### [Directive]
Revise the entries from the very first line through the line that contains "Action: (474, 840)", changing "switch" to "toggle" and leaving everything else the same.

### [Entries provided]
........

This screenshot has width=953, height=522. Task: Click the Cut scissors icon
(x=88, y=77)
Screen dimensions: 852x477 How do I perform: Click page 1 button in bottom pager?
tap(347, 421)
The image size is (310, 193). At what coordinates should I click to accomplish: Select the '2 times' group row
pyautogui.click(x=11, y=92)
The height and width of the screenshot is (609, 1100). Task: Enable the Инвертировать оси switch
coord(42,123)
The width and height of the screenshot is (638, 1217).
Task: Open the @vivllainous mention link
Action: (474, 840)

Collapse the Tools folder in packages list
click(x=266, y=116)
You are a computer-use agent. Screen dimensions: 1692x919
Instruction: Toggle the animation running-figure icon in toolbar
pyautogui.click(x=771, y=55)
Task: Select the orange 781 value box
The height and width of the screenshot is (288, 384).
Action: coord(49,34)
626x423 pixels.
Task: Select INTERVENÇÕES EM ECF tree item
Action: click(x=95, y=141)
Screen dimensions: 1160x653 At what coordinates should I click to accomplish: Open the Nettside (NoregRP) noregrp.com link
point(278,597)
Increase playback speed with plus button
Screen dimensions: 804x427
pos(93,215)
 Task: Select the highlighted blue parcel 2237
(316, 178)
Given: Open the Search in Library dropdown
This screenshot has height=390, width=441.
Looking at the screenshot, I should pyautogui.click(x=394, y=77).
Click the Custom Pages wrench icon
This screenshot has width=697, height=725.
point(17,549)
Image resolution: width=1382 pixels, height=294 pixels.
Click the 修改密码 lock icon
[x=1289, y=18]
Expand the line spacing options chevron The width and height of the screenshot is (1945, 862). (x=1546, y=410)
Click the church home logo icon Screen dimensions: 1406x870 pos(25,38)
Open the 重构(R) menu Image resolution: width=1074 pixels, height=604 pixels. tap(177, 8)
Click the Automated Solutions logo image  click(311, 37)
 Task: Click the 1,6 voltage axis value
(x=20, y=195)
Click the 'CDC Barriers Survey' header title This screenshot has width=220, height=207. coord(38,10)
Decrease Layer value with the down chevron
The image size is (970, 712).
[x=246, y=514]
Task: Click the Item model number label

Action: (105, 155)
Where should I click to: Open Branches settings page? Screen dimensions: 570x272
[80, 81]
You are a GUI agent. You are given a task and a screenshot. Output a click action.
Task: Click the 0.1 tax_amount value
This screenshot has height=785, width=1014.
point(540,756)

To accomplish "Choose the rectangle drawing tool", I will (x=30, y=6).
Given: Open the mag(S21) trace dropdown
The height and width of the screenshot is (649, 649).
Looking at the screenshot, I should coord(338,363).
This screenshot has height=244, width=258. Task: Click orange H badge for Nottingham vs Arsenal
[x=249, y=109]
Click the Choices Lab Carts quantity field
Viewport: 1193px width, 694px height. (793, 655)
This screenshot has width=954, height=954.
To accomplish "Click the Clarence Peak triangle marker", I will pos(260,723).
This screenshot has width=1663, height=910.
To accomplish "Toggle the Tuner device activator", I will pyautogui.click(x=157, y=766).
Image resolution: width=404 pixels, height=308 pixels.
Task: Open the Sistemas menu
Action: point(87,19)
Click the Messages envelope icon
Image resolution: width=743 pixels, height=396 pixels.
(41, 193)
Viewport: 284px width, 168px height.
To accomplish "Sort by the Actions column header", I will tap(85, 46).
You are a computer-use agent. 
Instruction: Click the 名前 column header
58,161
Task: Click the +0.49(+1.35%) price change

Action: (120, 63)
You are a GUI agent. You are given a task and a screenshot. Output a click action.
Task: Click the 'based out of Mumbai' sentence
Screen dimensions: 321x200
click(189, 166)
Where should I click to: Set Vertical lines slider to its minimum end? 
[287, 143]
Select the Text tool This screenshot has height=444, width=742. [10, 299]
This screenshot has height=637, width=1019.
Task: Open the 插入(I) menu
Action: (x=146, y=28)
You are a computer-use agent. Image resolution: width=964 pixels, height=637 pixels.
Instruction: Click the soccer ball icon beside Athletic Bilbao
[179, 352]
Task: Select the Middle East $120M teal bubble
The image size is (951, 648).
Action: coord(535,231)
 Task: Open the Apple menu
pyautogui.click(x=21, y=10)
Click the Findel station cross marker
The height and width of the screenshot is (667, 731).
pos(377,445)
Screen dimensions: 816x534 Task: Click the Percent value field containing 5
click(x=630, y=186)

........

### [Problem solution]
This screenshot has width=953, height=522. Task: Click the Cut scissors icon
(x=88, y=77)
Screen dimensions: 852x477 How do I perform: Click page 1 button in bottom pager?
tap(347, 421)
The image size is (310, 193). At what coordinates should I click to accomplish: Select the '2 times' group row
pyautogui.click(x=11, y=92)
The height and width of the screenshot is (609, 1100). Task: Enable the Инвертировать оси toggle
coord(42,123)
The width and height of the screenshot is (638, 1217).
Task: Open the @vivllainous mention link
Action: (474, 840)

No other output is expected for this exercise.